Ever heard the term “Compensatory Afforestation Fund” (CAF). Well, simply put, its a fund to compensate for the loss of tangible as well as intangible benefits from the forest lands which were diverted for non-forest use.
The idea was to collect all the monies received from the user-agencies towards compensatory afforestation, additional compensatory afforestation, penal compensatory afforestation, net present value of forest land, catchment area treatment plan funds, etc.
During the period 2006 and 2012, the Compensatory Afforestation Funds with Ad-hoc CAMPA (Compensatory Afforestation Fund Management and Planning Authority ) grew from 1,200 crore to 23,607.67 crore.
In the process, a total of 467,633 thousand lakhs of levies were collected and out of which 83,340 lakhs was released to the various states.
The monies thus collected in the fund was very important since such funds were to be used for
- natural assisted regeneration
- forest management
- infrastructure development
- wildlife protection and management
- supply of wood
- other forest produce saving devices and other allied activities
The Comptroller Audit General (CAG) India conducted an audit in 2012 to evaluate
- whether the diversion of forest land for non-forest use was permitted as per the laws;
- whether measures taken for conservation, afforestation and preservation of forest lands consequent to diversion of portions of these lands for non-forest use were as per the current rules and legislation
- whether the collection, utilization, monitoring, accounting and the arrangement for safeguarding of compensatory afforestation funds was in compliance with applicable legislation, rules and Supreme Court judgements permitting diversion of forest land for non forest purposes;
- whether proper financial procedures had been followed in investing funds
Diversion of forest land and Compensatory Afforestation
- Serious shortcomings in regulatory issues related to diversion of forest land, the abject failure to promote compensatory afforestation, the unauthorized diversion of forest land in the case of mining and the attendant violation of the environmental regime.

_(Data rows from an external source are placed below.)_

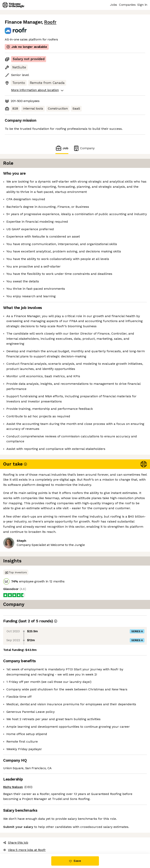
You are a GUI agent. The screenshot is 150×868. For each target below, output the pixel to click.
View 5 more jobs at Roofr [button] (24, 850)
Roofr (50, 22)
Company (84, 148)
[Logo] (13, 5)
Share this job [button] (16, 842)
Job (62, 148)
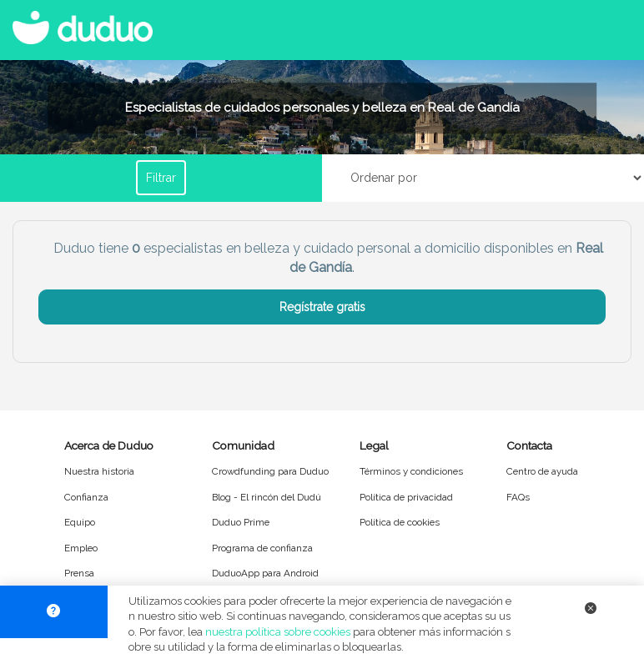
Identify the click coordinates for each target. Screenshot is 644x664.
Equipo (79, 522)
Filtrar (161, 178)
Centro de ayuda (542, 471)
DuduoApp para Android (265, 573)
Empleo (81, 548)
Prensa (79, 573)
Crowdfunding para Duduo (270, 471)
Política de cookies (400, 522)
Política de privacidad (406, 497)
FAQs (518, 497)
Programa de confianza (262, 548)
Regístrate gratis (322, 307)
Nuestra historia (99, 471)
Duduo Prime (240, 522)
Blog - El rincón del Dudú (266, 497)
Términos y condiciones (411, 471)
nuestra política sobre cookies (278, 631)
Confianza (86, 497)
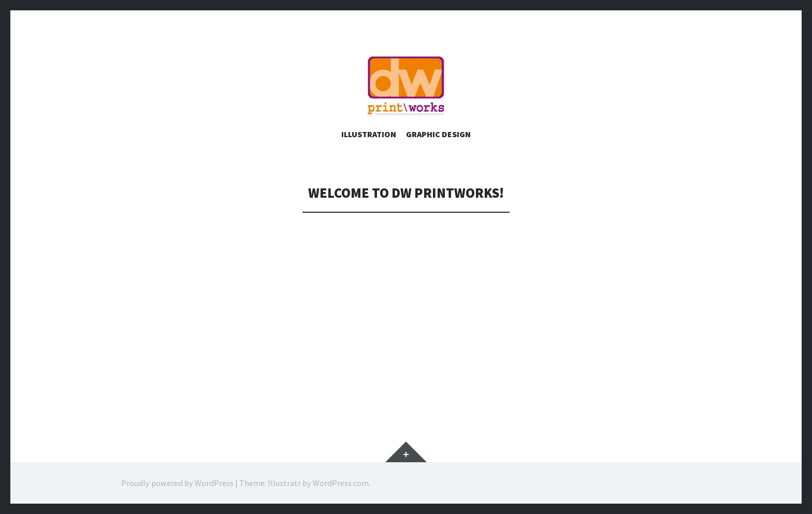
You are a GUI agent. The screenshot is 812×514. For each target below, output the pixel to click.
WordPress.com (341, 483)
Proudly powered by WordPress (177, 483)
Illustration (369, 134)
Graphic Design (438, 134)
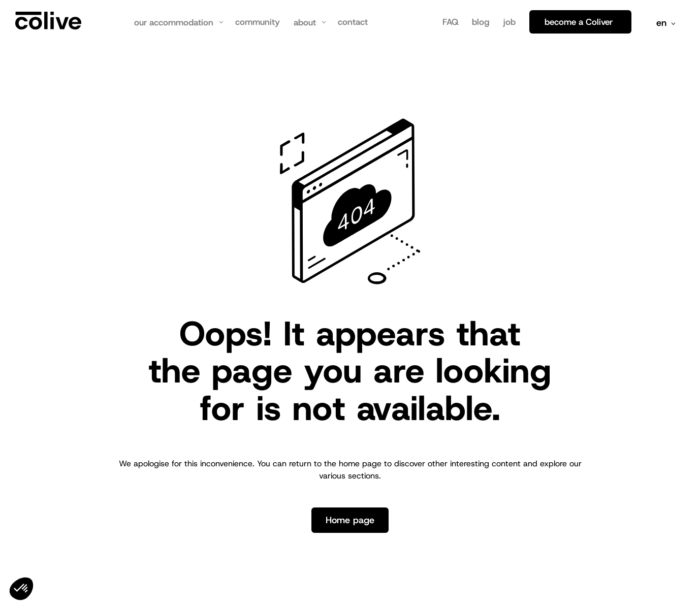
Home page (350, 520)
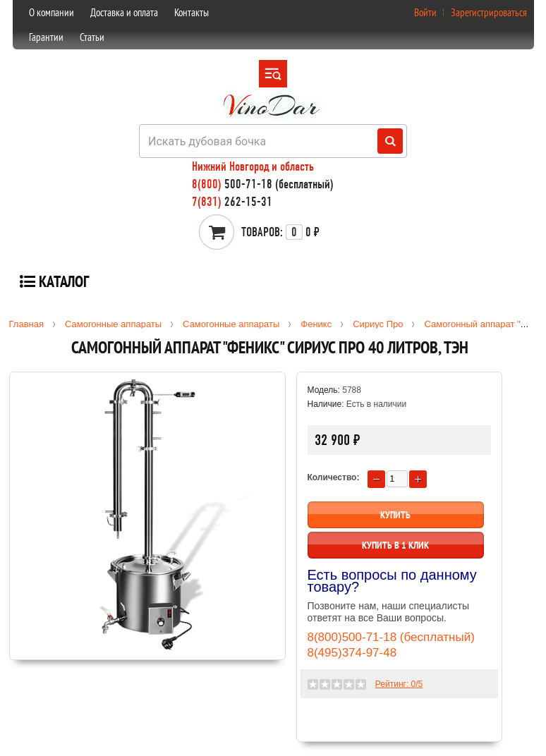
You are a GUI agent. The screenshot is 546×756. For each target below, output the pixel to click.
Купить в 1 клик (395, 545)
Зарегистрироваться (489, 12)
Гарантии (46, 37)
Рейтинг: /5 (399, 684)
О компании (51, 12)
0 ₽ (280, 232)
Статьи (92, 37)
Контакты (191, 12)
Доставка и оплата (124, 12)
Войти (425, 12)
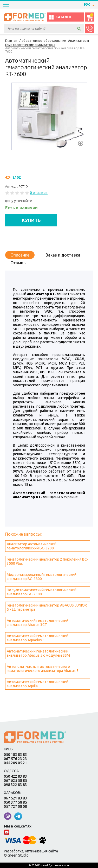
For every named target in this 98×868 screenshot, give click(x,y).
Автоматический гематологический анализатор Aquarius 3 (37, 638)
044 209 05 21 (15, 763)
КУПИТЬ (31, 220)
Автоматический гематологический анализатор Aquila (37, 684)
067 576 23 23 (15, 758)
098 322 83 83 (15, 784)
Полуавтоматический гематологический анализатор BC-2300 (41, 592)
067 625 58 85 (15, 780)
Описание (20, 255)
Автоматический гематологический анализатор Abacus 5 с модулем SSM (38, 653)
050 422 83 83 (15, 776)
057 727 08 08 (15, 806)
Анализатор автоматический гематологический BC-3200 (31, 546)
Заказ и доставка (63, 255)
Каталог (60, 17)
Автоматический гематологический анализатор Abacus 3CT (37, 622)
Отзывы (19, 263)
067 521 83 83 (15, 798)
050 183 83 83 (15, 754)
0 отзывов (39, 193)
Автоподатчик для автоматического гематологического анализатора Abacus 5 (42, 669)
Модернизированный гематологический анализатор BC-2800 (41, 577)
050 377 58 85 (15, 802)
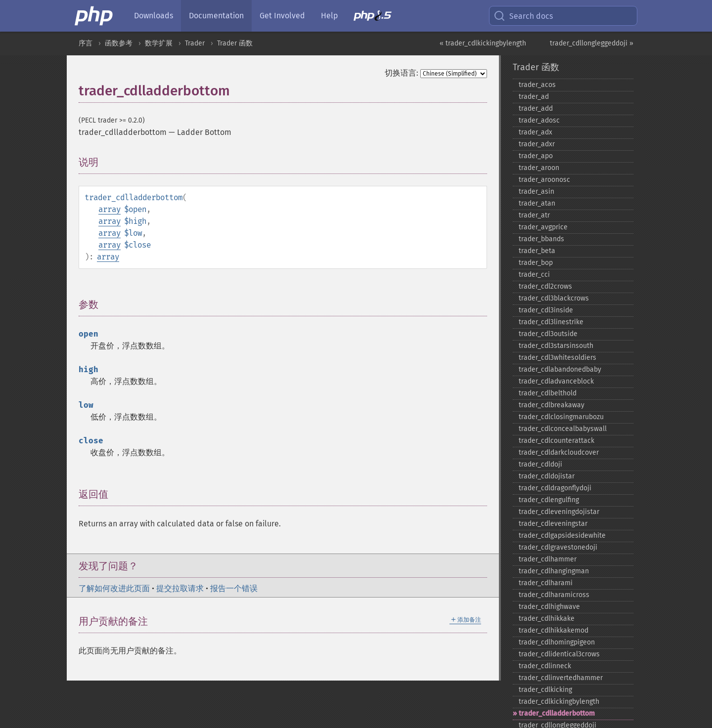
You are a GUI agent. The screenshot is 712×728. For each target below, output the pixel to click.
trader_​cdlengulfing (549, 500)
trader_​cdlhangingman (554, 571)
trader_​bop (535, 262)
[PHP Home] (94, 16)
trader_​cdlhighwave (549, 606)
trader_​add (535, 108)
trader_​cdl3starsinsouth (556, 345)
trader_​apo (535, 156)
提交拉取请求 (180, 588)
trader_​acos (537, 85)
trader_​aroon (539, 168)
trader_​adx (535, 132)
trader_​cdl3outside (548, 334)
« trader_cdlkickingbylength (483, 43)
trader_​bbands (541, 239)
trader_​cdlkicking (545, 689)
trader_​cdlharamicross (554, 595)
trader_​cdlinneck (545, 666)
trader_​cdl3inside (546, 310)
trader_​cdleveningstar (553, 523)
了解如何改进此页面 (114, 588)
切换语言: (401, 73)
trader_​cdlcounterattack (556, 440)
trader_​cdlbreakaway (551, 405)
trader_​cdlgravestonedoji (558, 547)
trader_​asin (536, 191)
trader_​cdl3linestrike (551, 322)
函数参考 (119, 43)
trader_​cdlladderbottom (557, 713)
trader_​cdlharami (545, 583)
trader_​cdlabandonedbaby (560, 369)
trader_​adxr (536, 144)
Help (329, 15)
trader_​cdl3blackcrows (554, 298)
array (109, 209)
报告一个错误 (234, 588)
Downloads (153, 15)
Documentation (216, 15)
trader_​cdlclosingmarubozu (561, 417)
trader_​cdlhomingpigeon (557, 642)
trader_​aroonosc (544, 179)
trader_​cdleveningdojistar (559, 512)
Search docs (523, 16)
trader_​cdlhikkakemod (553, 630)
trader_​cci (534, 274)
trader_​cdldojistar (546, 476)
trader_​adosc (539, 120)
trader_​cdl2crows (545, 286)
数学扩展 (159, 43)
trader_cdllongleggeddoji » (591, 43)
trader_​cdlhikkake (546, 618)
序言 (86, 43)
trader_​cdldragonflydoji (555, 488)
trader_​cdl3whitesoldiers (557, 357)
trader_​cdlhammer (547, 559)
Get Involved (282, 15)
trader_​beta (537, 251)
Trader (195, 43)
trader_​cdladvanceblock (556, 381)
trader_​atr (534, 215)
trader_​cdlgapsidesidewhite (562, 535)
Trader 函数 (235, 43)
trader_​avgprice (543, 227)
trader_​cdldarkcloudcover (559, 452)
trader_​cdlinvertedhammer (561, 678)
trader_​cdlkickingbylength (559, 701)
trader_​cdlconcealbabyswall (563, 428)
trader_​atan (537, 203)
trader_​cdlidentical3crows (559, 654)
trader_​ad (534, 96)
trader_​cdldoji (540, 464)
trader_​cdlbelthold (547, 393)
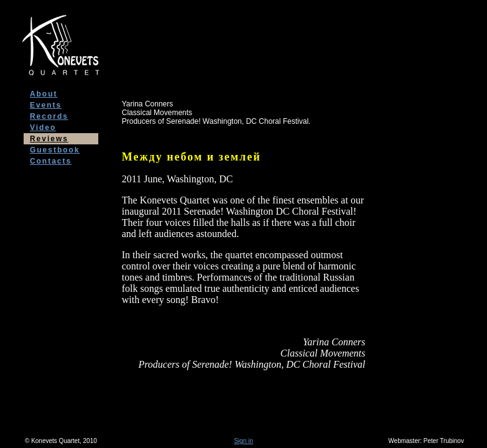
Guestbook (55, 150)
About (44, 94)
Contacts (50, 161)
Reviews (49, 139)
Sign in (243, 441)
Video (43, 128)
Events (45, 105)
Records (49, 116)
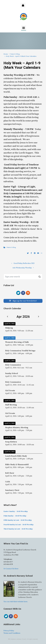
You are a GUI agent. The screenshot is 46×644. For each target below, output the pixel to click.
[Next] (38, 317)
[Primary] (24, 28)
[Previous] (7, 317)
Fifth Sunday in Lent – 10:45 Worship (17, 520)
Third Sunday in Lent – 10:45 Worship (18, 529)
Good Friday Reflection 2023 (24, 263)
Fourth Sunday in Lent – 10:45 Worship (18, 524)
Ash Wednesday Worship (22, 268)
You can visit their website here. (16, 602)
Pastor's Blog (15, 54)
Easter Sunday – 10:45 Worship (15, 512)
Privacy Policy (9, 631)
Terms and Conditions (12, 633)
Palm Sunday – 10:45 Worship (15, 516)
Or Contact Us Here (11, 569)
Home (6, 54)
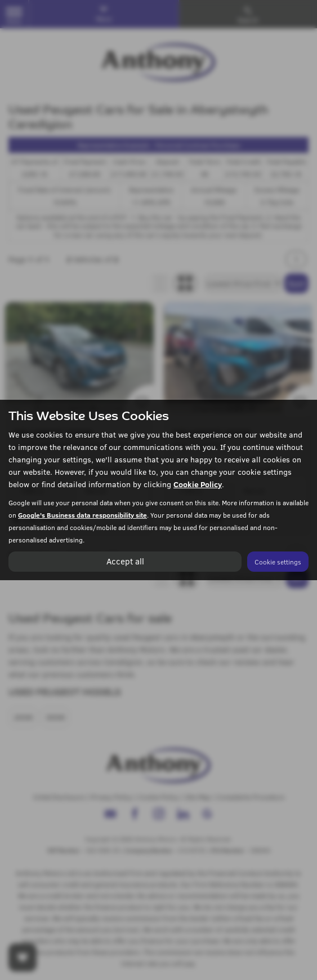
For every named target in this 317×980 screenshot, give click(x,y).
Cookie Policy (198, 484)
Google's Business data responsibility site (82, 515)
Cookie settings (278, 562)
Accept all (125, 561)
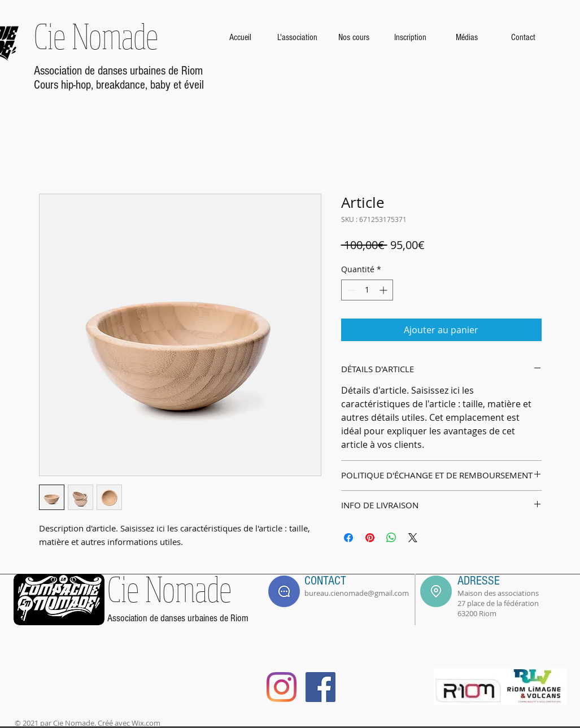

- To be able to undertake compensatory afforestation on equivalent area of non-forest land, such land needs to be received by the Government.
- Between 2000-2012, the ministry revealed that only 27% of non-forest land was received. i.e. out f a total of 1,03,381.91 hectare only 28,086 hectare was received
- The compensatory afforestation done over the non-forest land received was an abysmal 7,280.84 hectare constituting seven per cent of the land which ought to have been received.
- The afforestation over the degraded forest land was done only on 49,733.76 hectare and 49 km out of 1,01,037.35 ha and 54.5 km identified which worked out to 49 per cent (in area)
Other discrepancies with the Compensatory Afforestation Fund (CAF)
While the CAG report highlights the shortcomings of the CAF until 2012, the way the current environment ministry is working towards clearing the projects, it doesn’t seem to be in any hurry to overcome these shortcomings. On the contrary, it’s working extra hard to remove the checks and balances in place and establish a single window clearance for projects that need the environment approvals.